Au paragraphe 253 [d'Evangelii Gaudium] on peut lire: "Le vrai islam et une interprétation adéquate du Coran s'opposent à toute violence".
Cette phrase est très belle et exprime une attitude très bienveillante du pape envers l'islam. Il me semble toutefois qu'elle exprime davantage un désir qu'une réalité. Que la majorité des musulmans puisse être contraire à la violence, cela peut même se discuter. Mais dire que le vrai islam est contraire à toute violence ne me semble pas vrai:
la violence est dans le Coran. Dire ensuite qu'une interprétation adéquate du Coran s'oppose à toute violence nécessite beaucoup d'explications.
Si l'islam veut rester aujourd'hui dans cette vision liée au temps de Mahomet, alors il y aura toujours violence.
Mais si l'islam - et de nombreux mystiques l'ont fait - veut retrouver une spiritualité profonde, alors la violence n'est pas acceptable.
Aujourd'hui l'islam est à une croisée des chemins: ou bien la religion est une voie vers la politique et vers une société politiquement organisée, ou bien la religion est une inspiration à vivre avec davantage de plénitude et d'amour.
Ceux qui critiquent l'islam au sujet de la violence ne font pas une généralisation injuste et odieuse: ils indiquent des questions présentes, vivantes et sanglantes dans le monde musulman. En Orient, on comprend très bien que le terrorisme islamique est religieusement motivé, avec citations, prières et fatwas de la part d'imams qui poussent à la violence. Le fait est que dans l'islam il n'y a pas d'autorité centrale, qui corrige les manipulations. Cela fait en sorte que chaque imam se croit un mufti, une autorité nationale, autorisée à émettre des jugements inspirés du Coran jusqu'à ordonner de tuer.

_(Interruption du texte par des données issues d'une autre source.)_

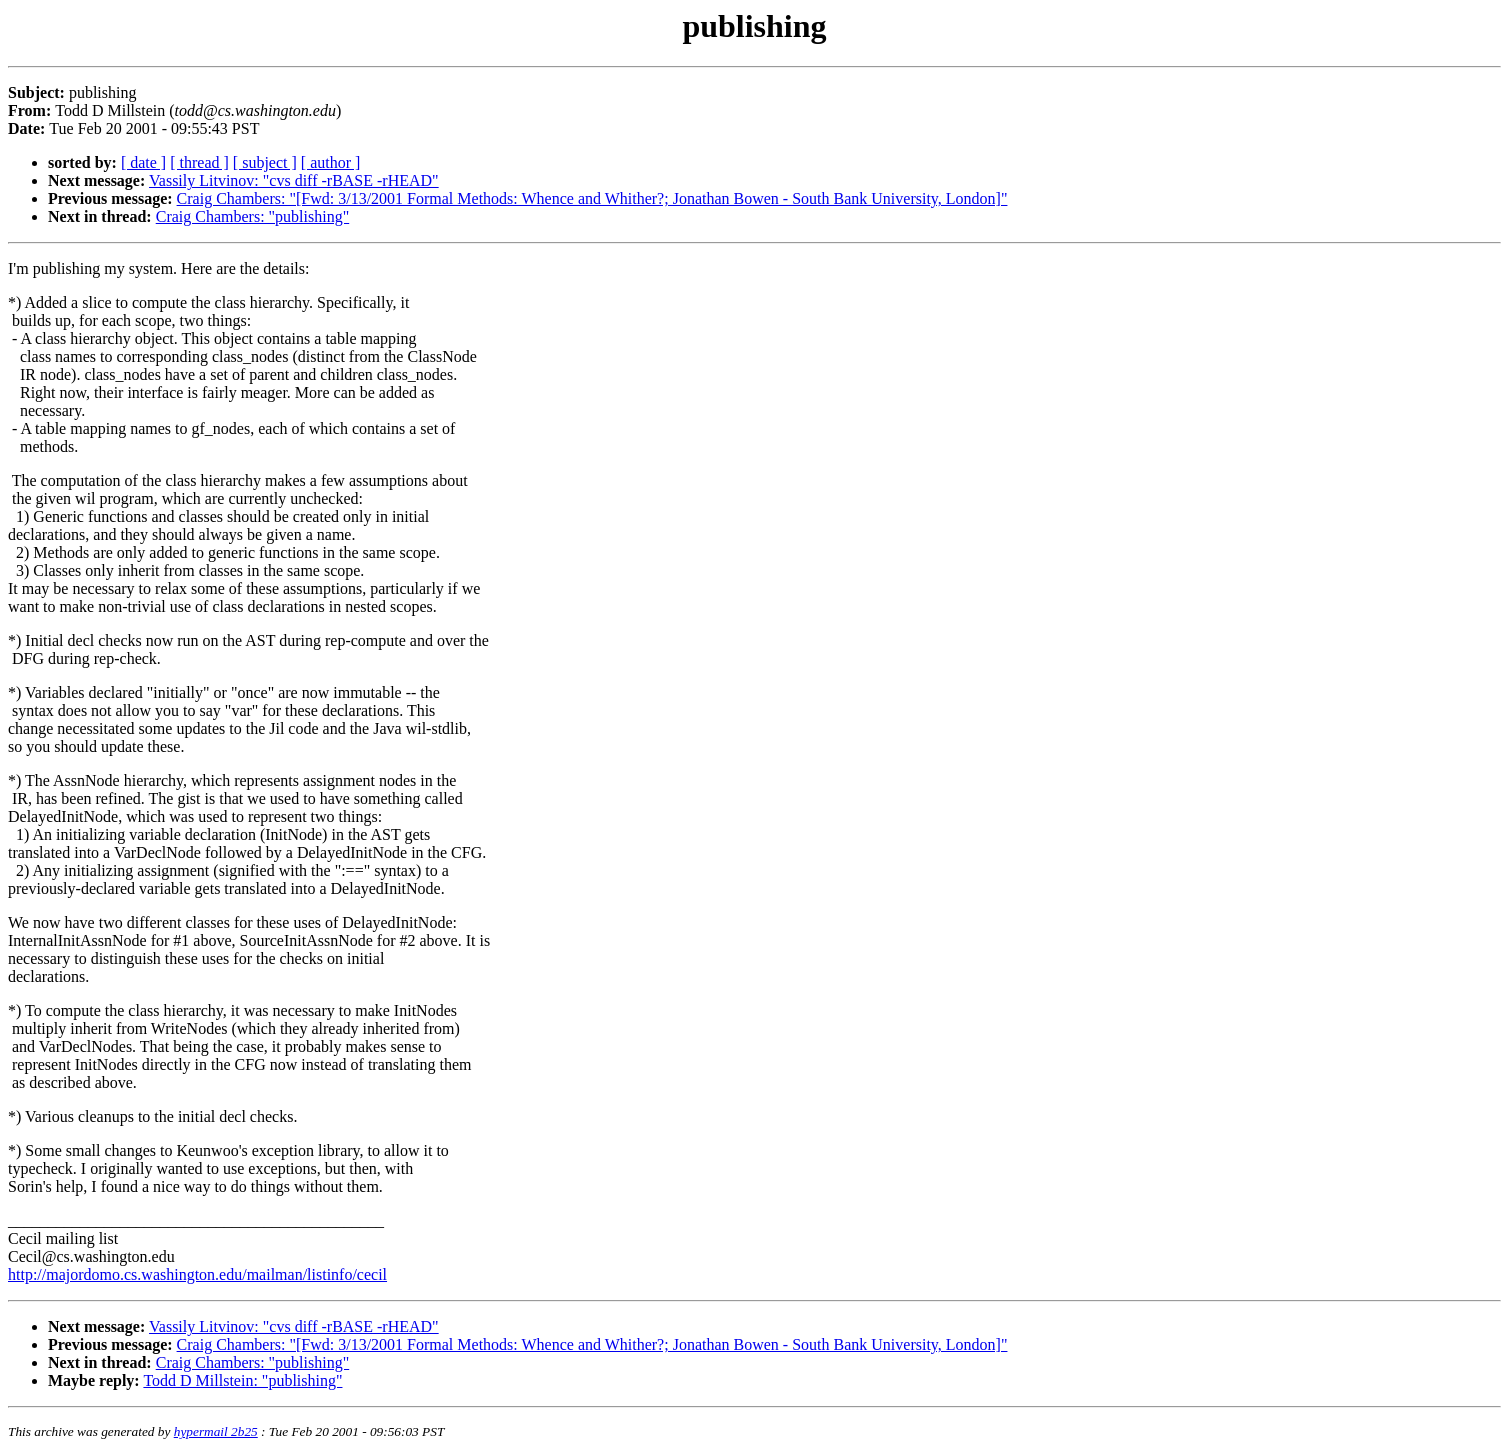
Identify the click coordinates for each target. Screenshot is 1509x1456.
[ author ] (331, 162)
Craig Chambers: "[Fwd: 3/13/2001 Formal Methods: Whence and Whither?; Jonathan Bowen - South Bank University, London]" (592, 198)
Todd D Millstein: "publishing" (242, 1380)
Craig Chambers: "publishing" (253, 216)
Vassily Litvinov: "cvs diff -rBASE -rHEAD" (294, 180)
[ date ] (143, 162)
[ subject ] (265, 162)
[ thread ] (199, 162)
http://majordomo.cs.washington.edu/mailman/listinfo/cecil (197, 1274)
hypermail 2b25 (216, 1431)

POST SCRIPTUM (de Sandro Magister) - L'historien de l'Église et des civilisations Rémi Brague, français, a lui aussi critiqué l'assimilation par le pape François entre l'expansion guerrière de l'islamisme et le mandat de Jésus d'instruire et de baptiser tous les peuples. Il l'a fait le 24 mai sur Le Figaro, repris à son tour par <Le Salon Beige>, accompagnant sa critique par des citations du Coran (cf. Rémi Brague: "ne pas renvoyer dos à dos islam et christianisme").